The tree was planted frequently by our forefathers in churchyards, because of its value in the manufacture of bows. It is exceedingly long lived, and often attains great magnitude of girth.
A ghastly superstition was attached to the Yew when thus growing in a churchyard, that it would prey upon [621] the dead bodies lying beneath its sombre shade. So Tennyson writes (In Memoriam):—
"Old Yew! which graspest at the stones
That name the underlying dead,
Thy fibres net the dreamless head,
Thy roots are wrapped about the bones."
The juice of the tree and of its leaves is a rapidly fatal poison, the symptoms corresponding in a very remarkable way with those which follow the bites of venomous snakes.

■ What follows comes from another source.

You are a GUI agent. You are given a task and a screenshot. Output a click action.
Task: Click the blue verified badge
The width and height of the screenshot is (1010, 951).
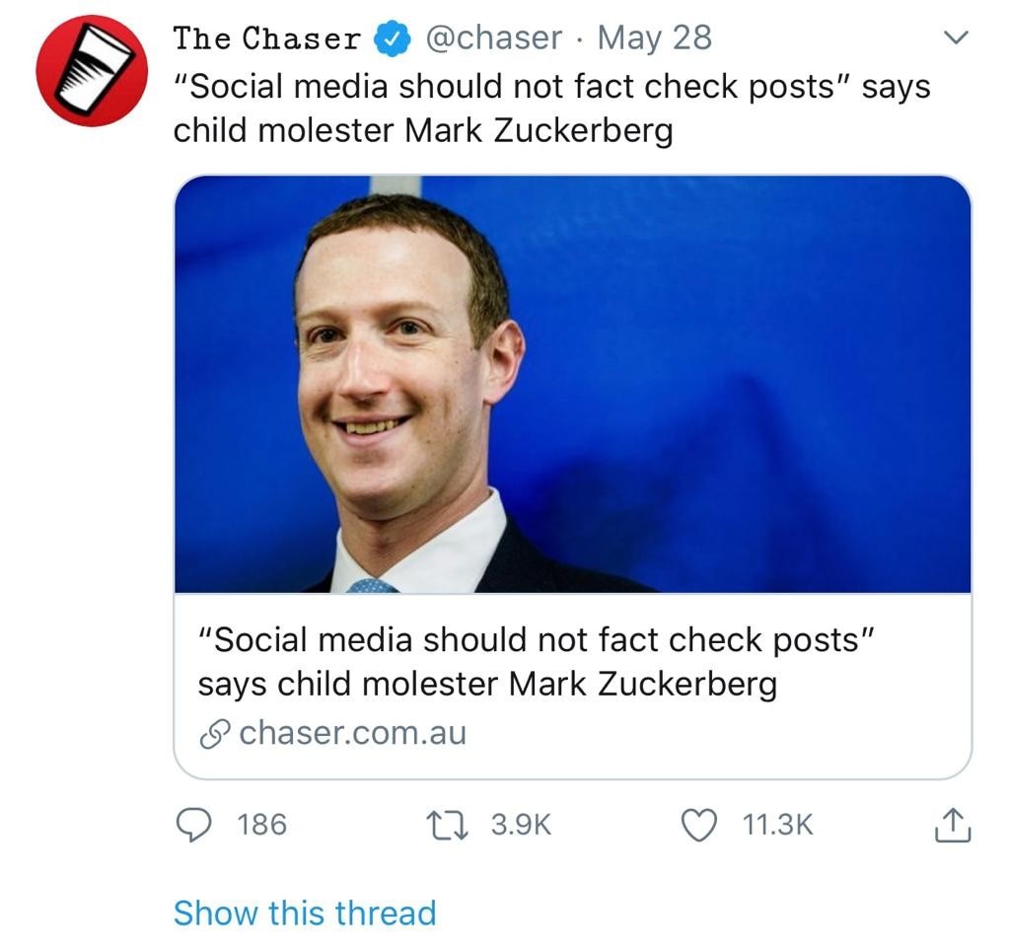click(392, 39)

No known poison but the Yew produces the lazar-like ulcerations upon the body, on which Marlowe lays such stress—(Jew of Malta):—
"In few, the blood of Hydra—Herne's bane,
The juice of Hebron, and Cocytus' breath,
And all the poisons of the Stygian pool."
The witches in Macbeth include it in their accursed brew:—
"Liver of blaspheming Jew,
Gall of goat, and Slips of Yew."
The Yew tree is called "Hebon" by Spencer, and "Jew of Malta" by other writers of Shakespeare's time. The leaves are bitter, nauseous, and acrid. The succulent covering of the fruit is soft and slimy, mawkishly sweet, and mucilaginous. The leaves have a dangerous effect on the circulation of the heart, and when taken with any freedom are as fatal as the Foxglove.
Before the new Shakespeare Society, 1882, it was contended and proved to the satisfaction of the Society, that "the cursed Hebena," the "leperous distilment poured into the chambers of mine ears," told of, so pathetically, by the sad ghost of Hamlet's father, was the [622] poison of the Yew, and identical with Marlow[e]'s juice of Hebron.